Testo fornito:
Grande e qualificata partecipazione al convegno “Selvicoltura e ungulati selvatici: una convivenza possibile?”
Organizzato dal Consiglio per la ricerca e sperimentazione in agricoltura – Centro di ricerca per la selvicoltura (CRA-SEL) e dalla Società Italiana di Selvicoltura ed Ecologia Forestale. Oltre cento i partecipanti, in rappresentanza del CRA, di cinque università (Firenze, Torino, Sassari, Siena, Bari), quattro regioni (Toscana, Umbria, Lazio, Sardegna), numerosi enti locali, ordini professionali e CFS.
Una occasione per fare il punto sui dati preoccupanti e le criticità crescenti, sia a livello italiano che europeo, nei rapporti tra attività forestali e ungulati selvatici e presentare i risultati di alcune recenti ricerche sulla gestione integrata tra risorse forestali e faunistiche.

Righe fornite:
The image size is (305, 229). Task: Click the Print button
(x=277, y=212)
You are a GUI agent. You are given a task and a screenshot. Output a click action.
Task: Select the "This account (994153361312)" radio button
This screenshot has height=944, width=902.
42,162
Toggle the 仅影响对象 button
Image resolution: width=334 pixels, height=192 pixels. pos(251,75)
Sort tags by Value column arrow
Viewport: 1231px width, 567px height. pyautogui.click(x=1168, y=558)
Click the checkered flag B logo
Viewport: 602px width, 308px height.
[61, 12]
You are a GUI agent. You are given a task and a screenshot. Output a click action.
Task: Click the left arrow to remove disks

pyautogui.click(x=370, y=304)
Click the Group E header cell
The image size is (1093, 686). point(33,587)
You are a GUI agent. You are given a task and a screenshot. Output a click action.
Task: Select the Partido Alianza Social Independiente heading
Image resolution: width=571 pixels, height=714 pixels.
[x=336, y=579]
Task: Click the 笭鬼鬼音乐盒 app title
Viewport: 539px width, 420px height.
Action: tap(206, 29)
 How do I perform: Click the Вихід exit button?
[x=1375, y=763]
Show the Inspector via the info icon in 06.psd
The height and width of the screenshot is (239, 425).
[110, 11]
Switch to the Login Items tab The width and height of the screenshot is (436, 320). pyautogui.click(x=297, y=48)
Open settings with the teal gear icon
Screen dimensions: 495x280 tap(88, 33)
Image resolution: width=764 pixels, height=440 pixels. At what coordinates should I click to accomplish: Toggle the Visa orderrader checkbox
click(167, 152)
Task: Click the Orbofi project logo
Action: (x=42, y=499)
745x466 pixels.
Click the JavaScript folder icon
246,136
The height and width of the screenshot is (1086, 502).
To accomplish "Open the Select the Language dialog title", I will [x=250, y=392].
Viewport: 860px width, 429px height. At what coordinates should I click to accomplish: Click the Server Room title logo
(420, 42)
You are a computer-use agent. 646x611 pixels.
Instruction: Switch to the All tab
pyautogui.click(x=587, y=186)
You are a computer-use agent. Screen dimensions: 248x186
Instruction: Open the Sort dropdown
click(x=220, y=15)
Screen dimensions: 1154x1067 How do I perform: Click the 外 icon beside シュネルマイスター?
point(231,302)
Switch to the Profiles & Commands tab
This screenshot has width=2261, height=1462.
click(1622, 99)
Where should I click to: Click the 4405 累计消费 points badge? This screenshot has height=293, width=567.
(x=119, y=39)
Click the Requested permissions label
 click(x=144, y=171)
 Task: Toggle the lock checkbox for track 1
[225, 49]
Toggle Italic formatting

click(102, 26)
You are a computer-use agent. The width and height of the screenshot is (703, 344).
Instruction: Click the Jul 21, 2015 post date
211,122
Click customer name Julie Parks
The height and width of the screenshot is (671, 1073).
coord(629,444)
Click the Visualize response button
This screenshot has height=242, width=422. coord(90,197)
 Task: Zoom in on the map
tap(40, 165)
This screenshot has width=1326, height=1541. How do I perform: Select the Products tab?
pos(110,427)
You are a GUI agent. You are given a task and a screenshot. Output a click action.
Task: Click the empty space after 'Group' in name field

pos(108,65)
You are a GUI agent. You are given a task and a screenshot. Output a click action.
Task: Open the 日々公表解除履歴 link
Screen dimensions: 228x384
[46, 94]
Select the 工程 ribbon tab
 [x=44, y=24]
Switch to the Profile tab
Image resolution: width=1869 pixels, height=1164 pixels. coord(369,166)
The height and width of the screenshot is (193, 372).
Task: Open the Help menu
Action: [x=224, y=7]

Elenco dei compiti:
1/ Rispondi alle seguenti domande sul testo relativo al convegno:
(a) Quali enti hanno organizzato il convegno?
(b) Quante università erano rappresentate tra i partecipanti?
(c) A quali livelli il testo colloca le criticità crescenti nei rapporti tra attività forestali e ungulati selvatici?
2/ Riproduci senza modifiche le righe, a partire da quella che contiene "Click customer name Julie Parks" fino all'ultima riga, entrambe comprese.
Il testo e le righe costituiscono materiali distinti e indipendenti.

Soluzioni:
1/
(a) Il Consiglio per la ricerca e sperimentazione in agricoltura – Centro di ricerca per la selvicoltura (CRA-SEL) e la Società Italiana di Selvicoltura ed Ecologia Forestale.
(b) Cinque (Firenze, Torino, Sassari, Siena, Bari).
(c) A livello sia italiano che europeo.

2/
Click customer name Julie Parks
The height and width of the screenshot is (671, 1073).
coord(629,444)
Click the Visualize response button
This screenshot has height=242, width=422. coord(90,197)
 Task: Zoom in on the map
tap(40, 165)
This screenshot has width=1326, height=1541. How do I perform: Select the Products tab?
pos(110,427)
You are a GUI agent. You are given a task and a screenshot. Output a click action.
Task: Click the empty space after 'Group' in name field

pos(108,65)
You are a GUI agent. You are given a task and a screenshot. Output a click action.
Task: Open the 日々公表解除履歴 link
Screen dimensions: 228x384
[46, 94]
Select the 工程 ribbon tab
 [x=44, y=24]
Switch to the Profile tab
Image resolution: width=1869 pixels, height=1164 pixels. coord(369,166)
The height and width of the screenshot is (193, 372).
Task: Open the Help menu
Action: [x=224, y=7]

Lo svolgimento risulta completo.